— Begin SUPPLIED INFORMATION —

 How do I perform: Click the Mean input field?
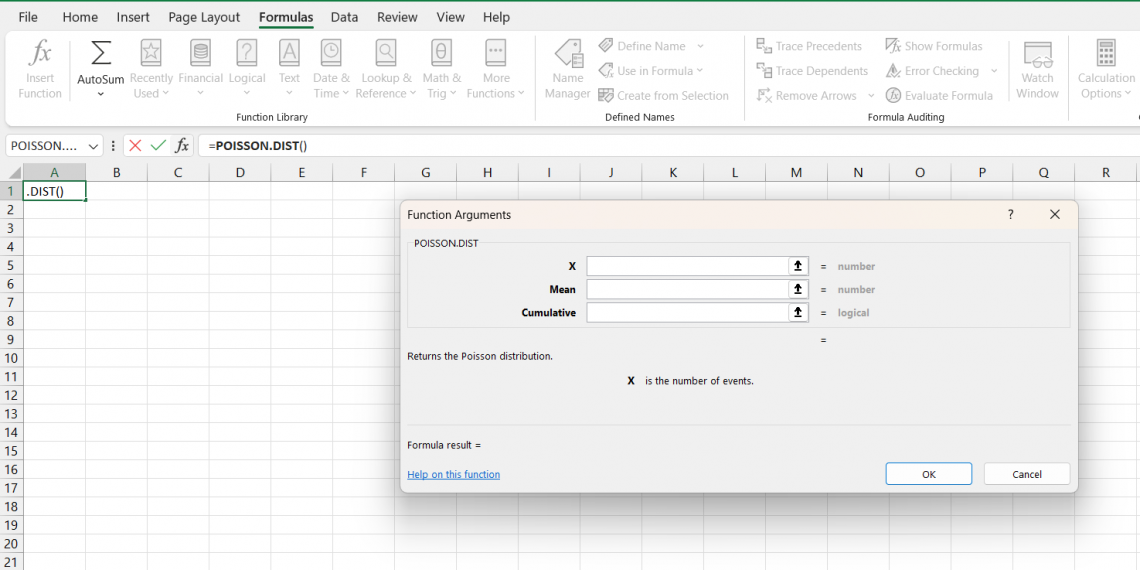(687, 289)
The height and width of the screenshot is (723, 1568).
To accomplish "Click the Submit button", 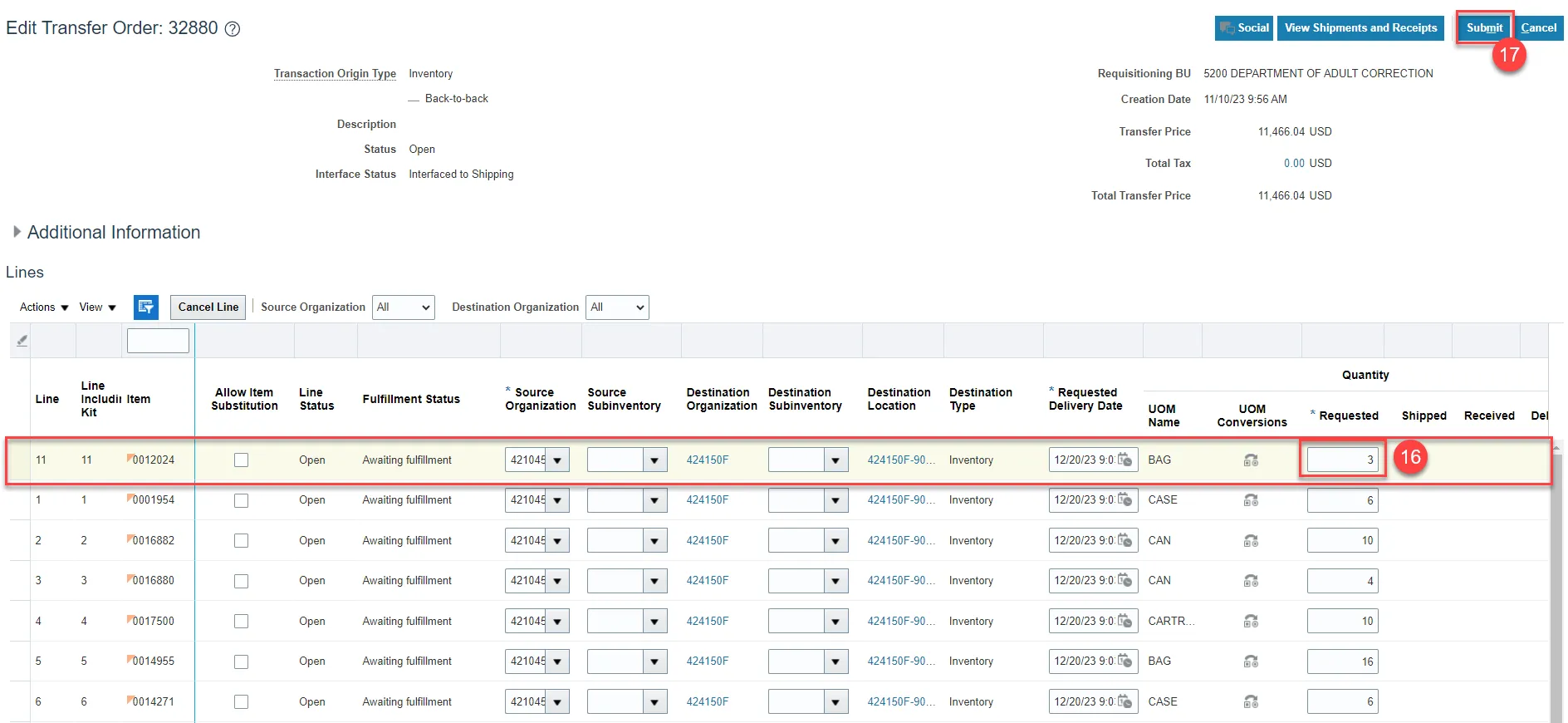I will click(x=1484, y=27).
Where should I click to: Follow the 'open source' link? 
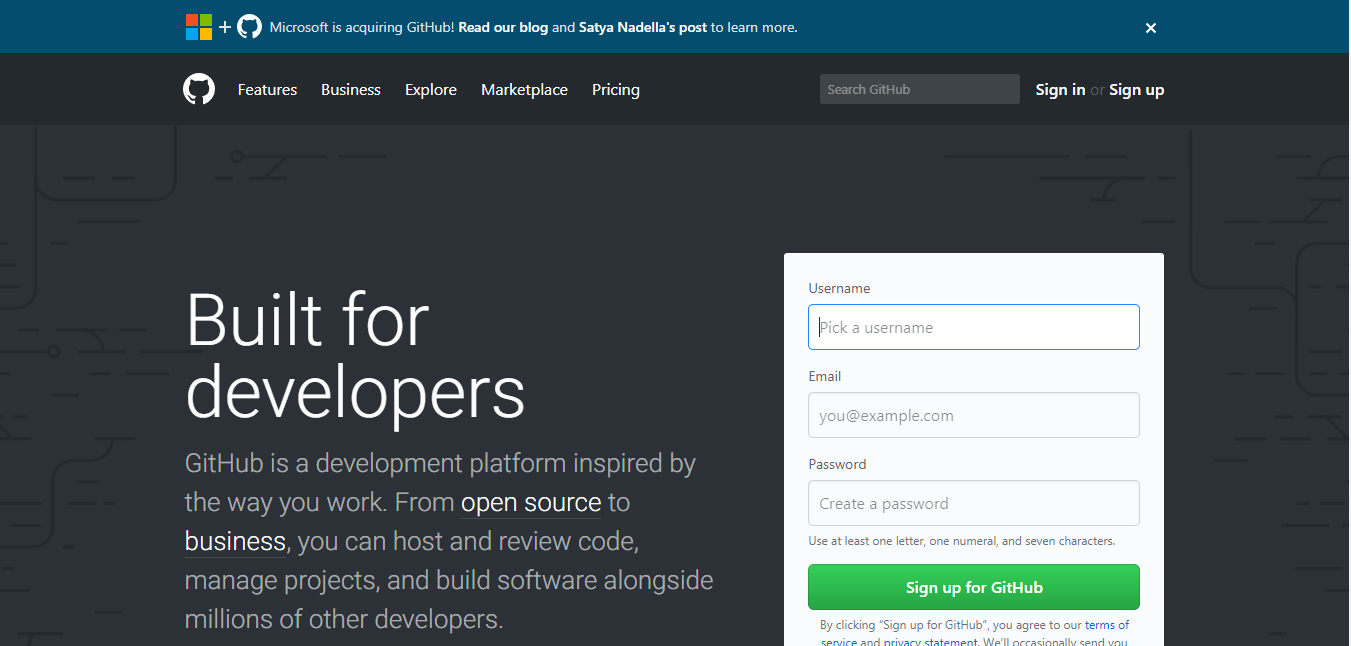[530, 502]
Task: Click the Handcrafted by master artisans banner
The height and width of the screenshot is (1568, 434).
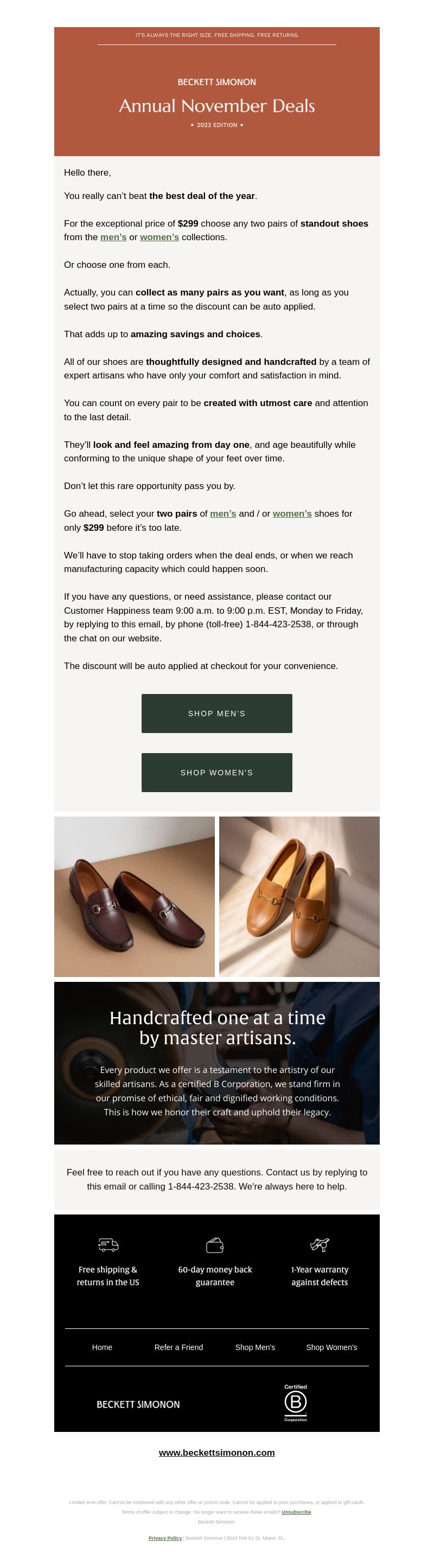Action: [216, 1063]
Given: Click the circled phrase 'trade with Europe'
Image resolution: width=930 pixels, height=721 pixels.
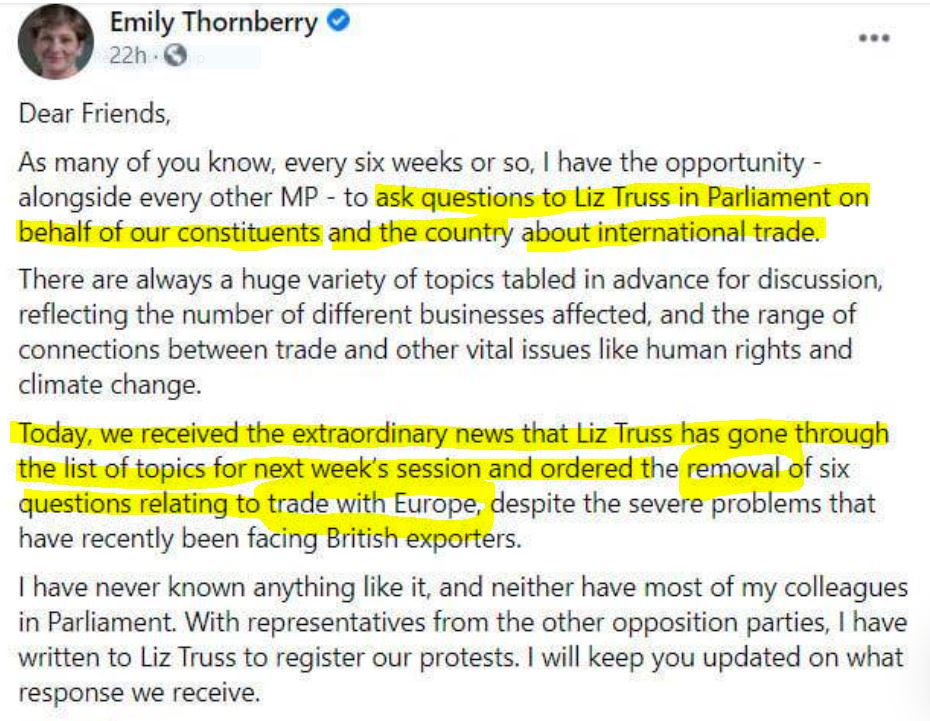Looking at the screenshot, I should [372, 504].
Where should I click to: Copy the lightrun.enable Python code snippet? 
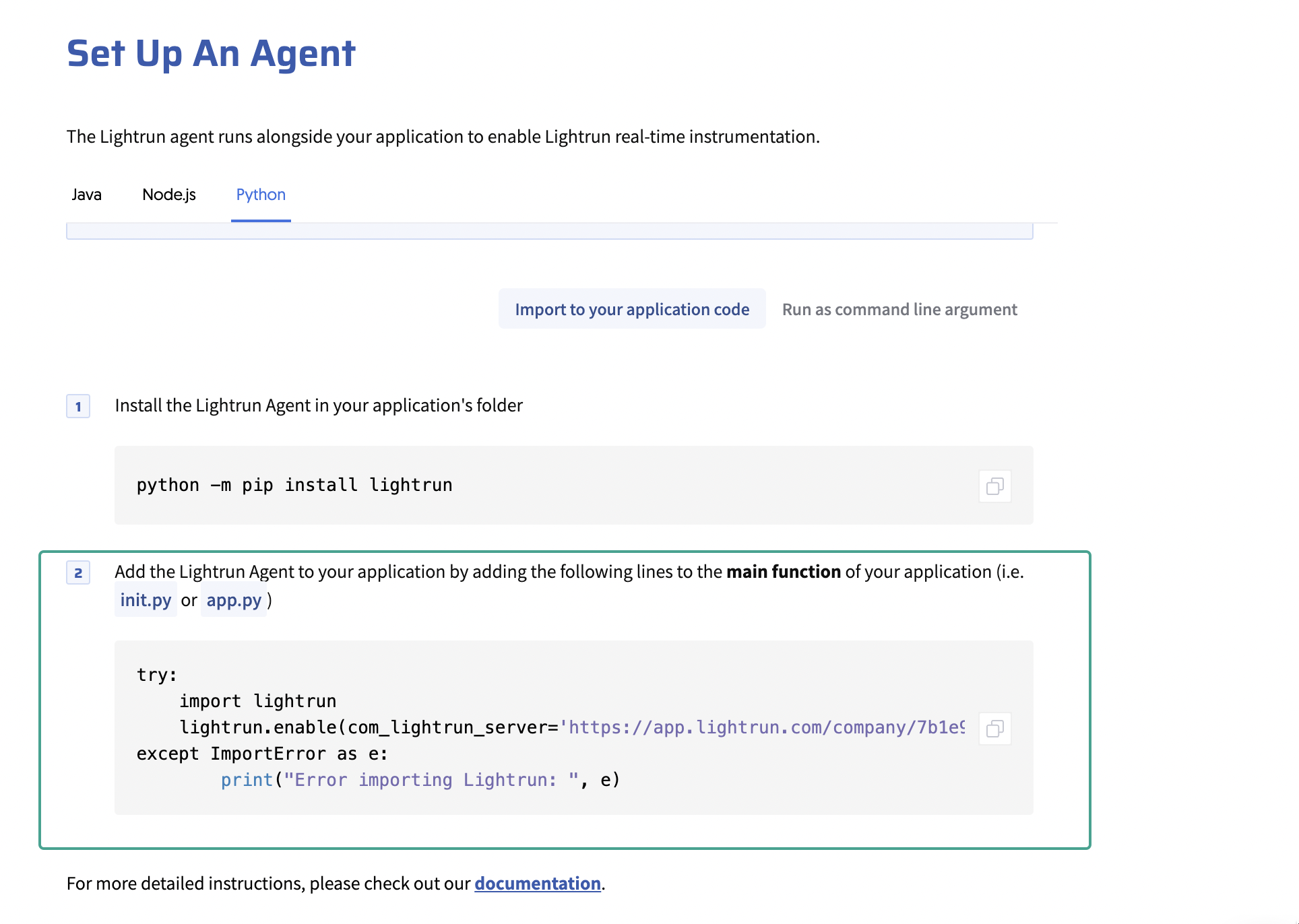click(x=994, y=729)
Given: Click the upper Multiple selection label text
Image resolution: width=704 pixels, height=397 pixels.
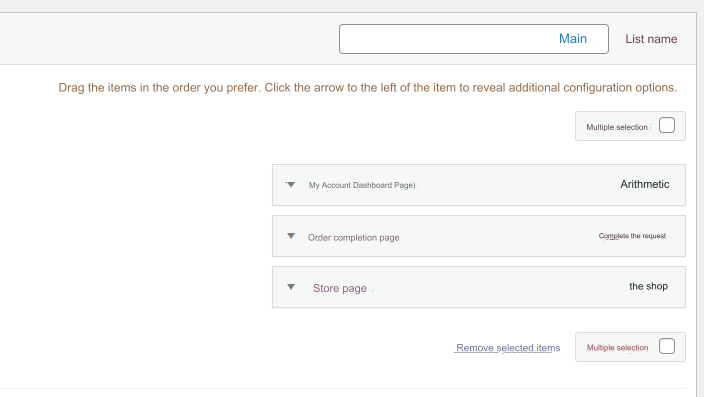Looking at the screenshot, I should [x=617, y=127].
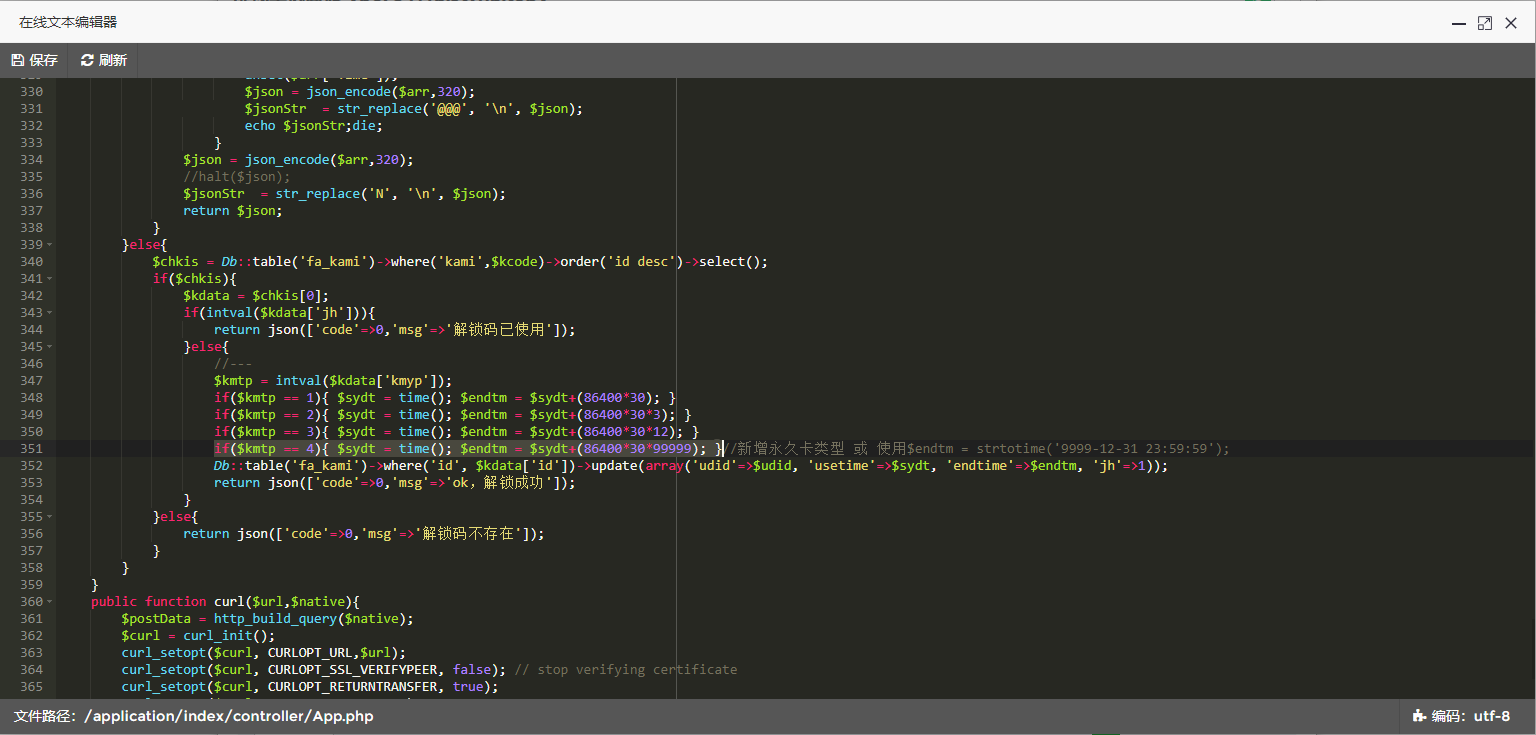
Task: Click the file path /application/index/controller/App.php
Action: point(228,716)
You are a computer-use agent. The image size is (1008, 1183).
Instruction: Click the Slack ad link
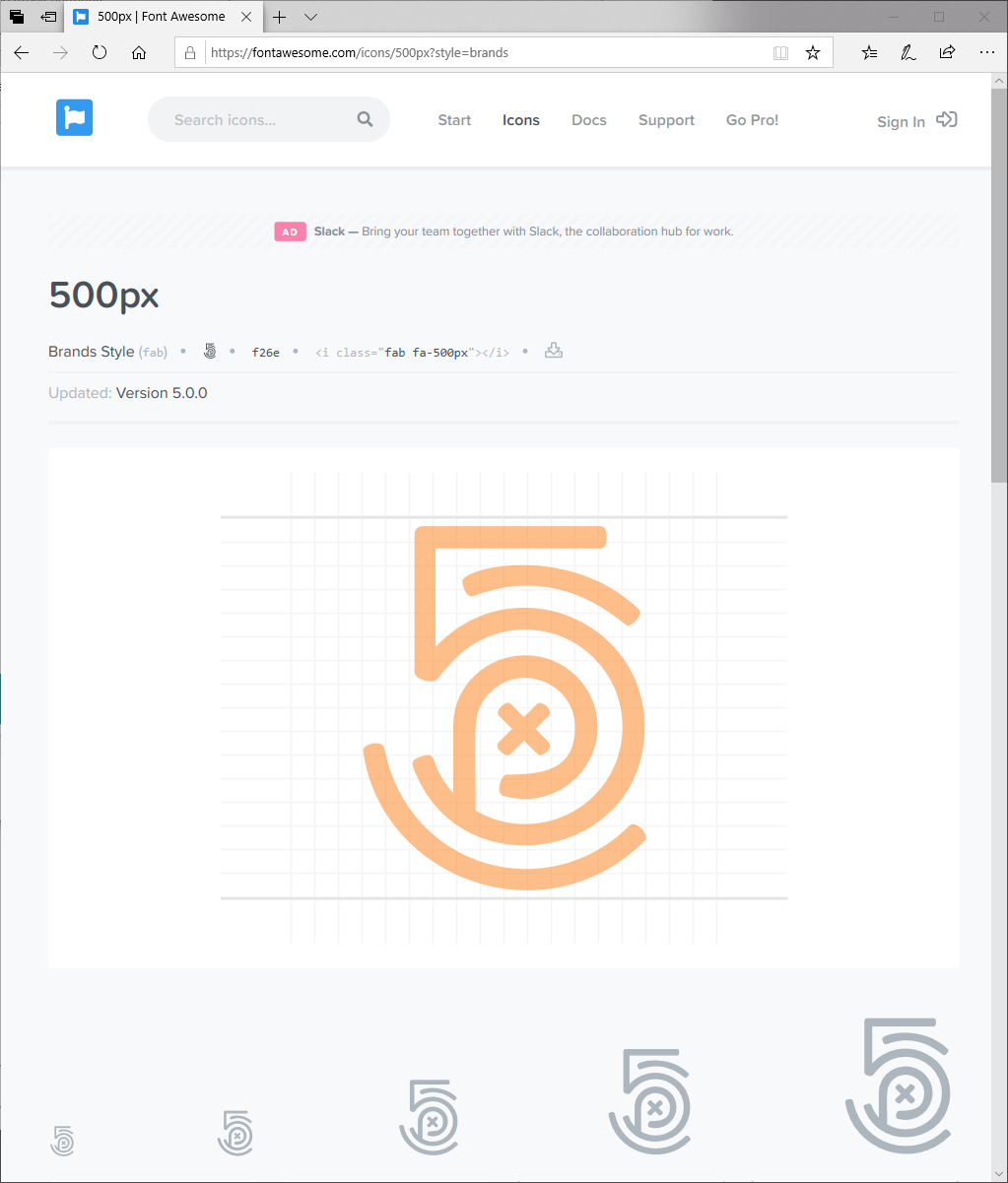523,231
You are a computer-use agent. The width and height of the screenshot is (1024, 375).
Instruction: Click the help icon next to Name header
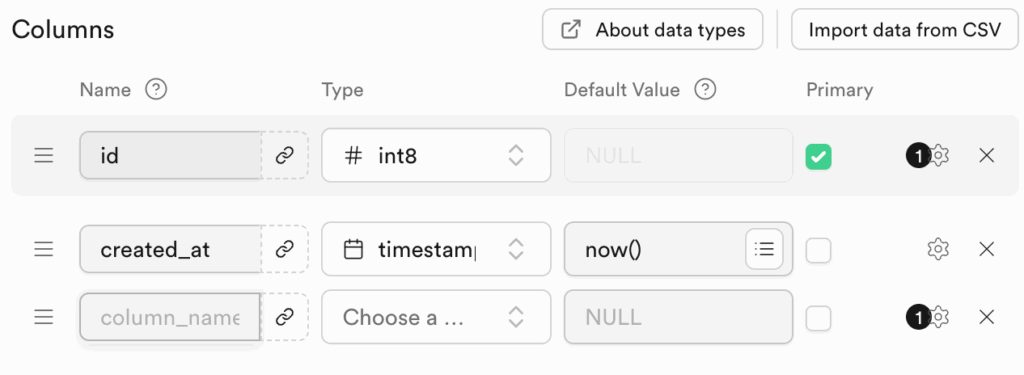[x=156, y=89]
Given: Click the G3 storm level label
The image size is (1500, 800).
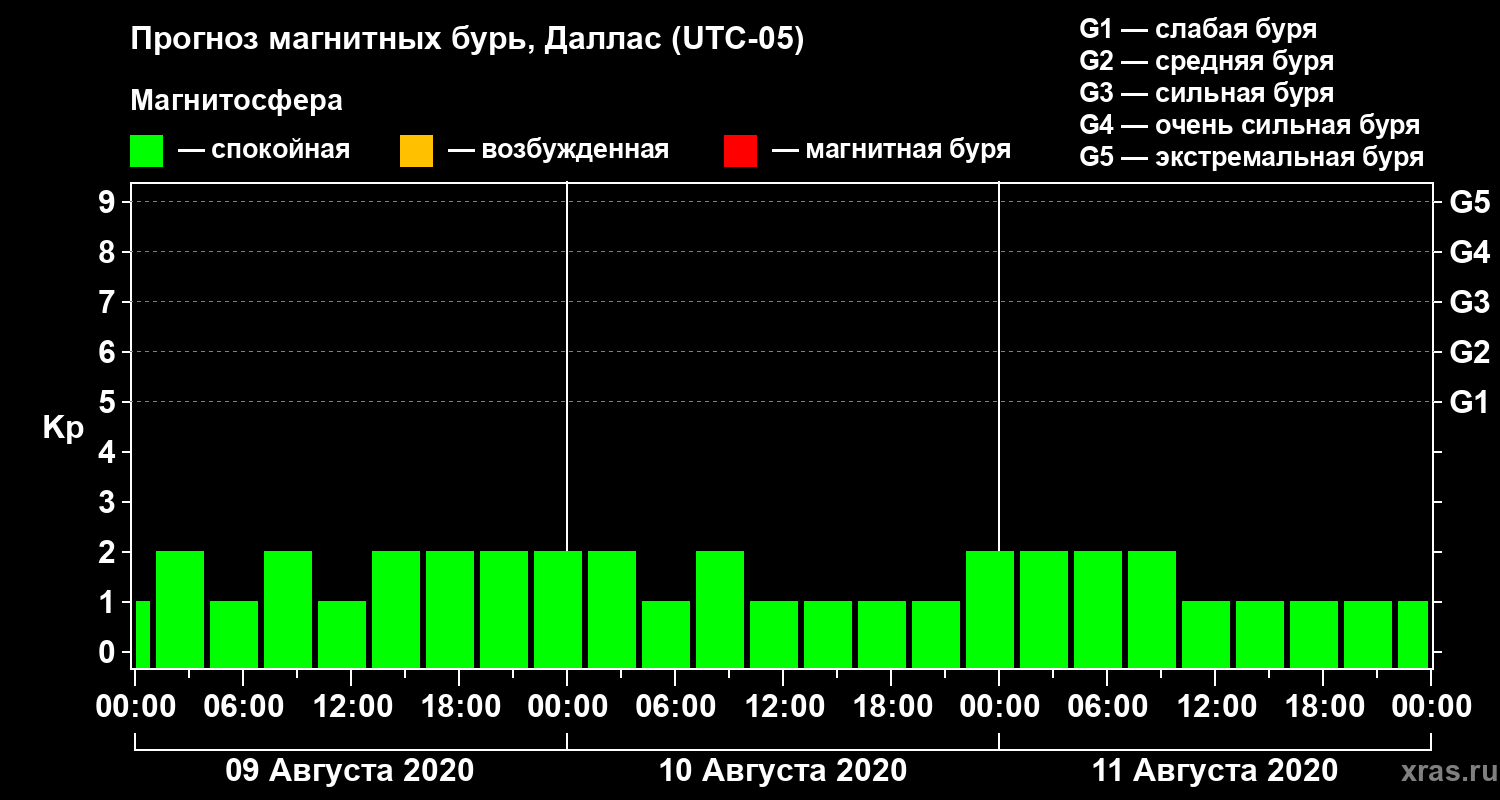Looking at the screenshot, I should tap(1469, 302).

— End SUPPLIED INFORMATION —

◆ **PROBLEM TO SOLVE**
Please pull out each line of the material above that contains the string "Where" and copy it in full.

◆ **FINISHED TASK**
Where should I click to: Follow the 'open source' link? 
Where should I click to: Copy the lightrun.enable Python code snippet? 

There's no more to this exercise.